言葉の狭間に生まれる恋

細波ゆらり

01 スタートライン



 夏休み明けの二日間の実力考査が終わった。朝から、四科目続いた試験のおかげで頭は疲れ切っていた。

 四科目ぐらい、さらりとこなす集中力と体力は受験生には必須だ。夏休み中も、塾と自宅の往復に終始し、碌に体力づくりもしなかったツケが回っている気がする。



 空調は効いているものの、換気のために窓が細く開けられているため、蝉の鳴き声がうるさい。

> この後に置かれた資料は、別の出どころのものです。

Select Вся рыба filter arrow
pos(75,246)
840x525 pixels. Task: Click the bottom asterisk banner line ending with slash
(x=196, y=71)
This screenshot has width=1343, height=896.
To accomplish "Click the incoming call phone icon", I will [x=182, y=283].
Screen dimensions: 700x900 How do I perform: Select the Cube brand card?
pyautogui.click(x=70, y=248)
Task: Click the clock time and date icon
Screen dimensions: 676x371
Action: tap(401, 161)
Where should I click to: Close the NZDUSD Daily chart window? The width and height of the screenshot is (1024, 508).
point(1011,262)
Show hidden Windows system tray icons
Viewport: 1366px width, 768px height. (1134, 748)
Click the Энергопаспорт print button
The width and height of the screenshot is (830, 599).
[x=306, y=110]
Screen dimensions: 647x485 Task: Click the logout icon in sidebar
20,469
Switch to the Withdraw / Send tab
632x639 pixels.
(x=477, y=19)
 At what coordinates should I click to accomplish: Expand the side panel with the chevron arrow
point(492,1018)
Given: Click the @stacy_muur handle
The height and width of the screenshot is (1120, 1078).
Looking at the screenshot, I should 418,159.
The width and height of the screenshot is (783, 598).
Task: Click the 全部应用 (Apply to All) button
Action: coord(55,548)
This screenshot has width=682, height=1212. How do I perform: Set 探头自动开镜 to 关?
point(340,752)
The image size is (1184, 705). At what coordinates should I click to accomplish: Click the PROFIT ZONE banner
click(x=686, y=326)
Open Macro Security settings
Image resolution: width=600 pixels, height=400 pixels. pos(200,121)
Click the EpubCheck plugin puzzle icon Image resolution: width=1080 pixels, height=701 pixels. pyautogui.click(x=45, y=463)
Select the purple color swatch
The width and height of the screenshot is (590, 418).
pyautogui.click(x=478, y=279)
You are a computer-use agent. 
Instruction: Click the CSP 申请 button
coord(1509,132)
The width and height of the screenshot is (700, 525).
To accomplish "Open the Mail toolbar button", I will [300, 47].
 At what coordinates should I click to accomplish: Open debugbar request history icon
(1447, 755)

 映有の高校は市内の中心部にあるにも関わらず、市営公園に隣接する立地のため、緑豊かな場所だ。したがって、夏は蝉がうるさい、とても。視線を窓際に彷徨わせ、窓から見える生い茂った木々を忌々しい気持ちで眺める。


 映有がぼんやりした頭で外を眺めていると、窓に近い席の一人が振り返り、目が合った。同じクラスではあるが、話をしたことのない男子、白鳥シュウだった。



「ハル!」

 白鳥から目を逸らした瞬間、名前を呼ばれた。映有をニックネームではなく、映有ハルと呼ぶのは、親友のかすみだけだ。かすみは振り返って、教室の前を指差している。


映有エーユーは、仕入れでいいか?」

 クラス委員の金谷が言う。


 考査後、臨時ホームルームで文化祭の役割分担をしていたのを思い出す。


「え? 仕入れ?」

 慌ててホワイトボードを見ると、まさに食材仕入れの担当として、名前が書き込まれるところだった。AU、と。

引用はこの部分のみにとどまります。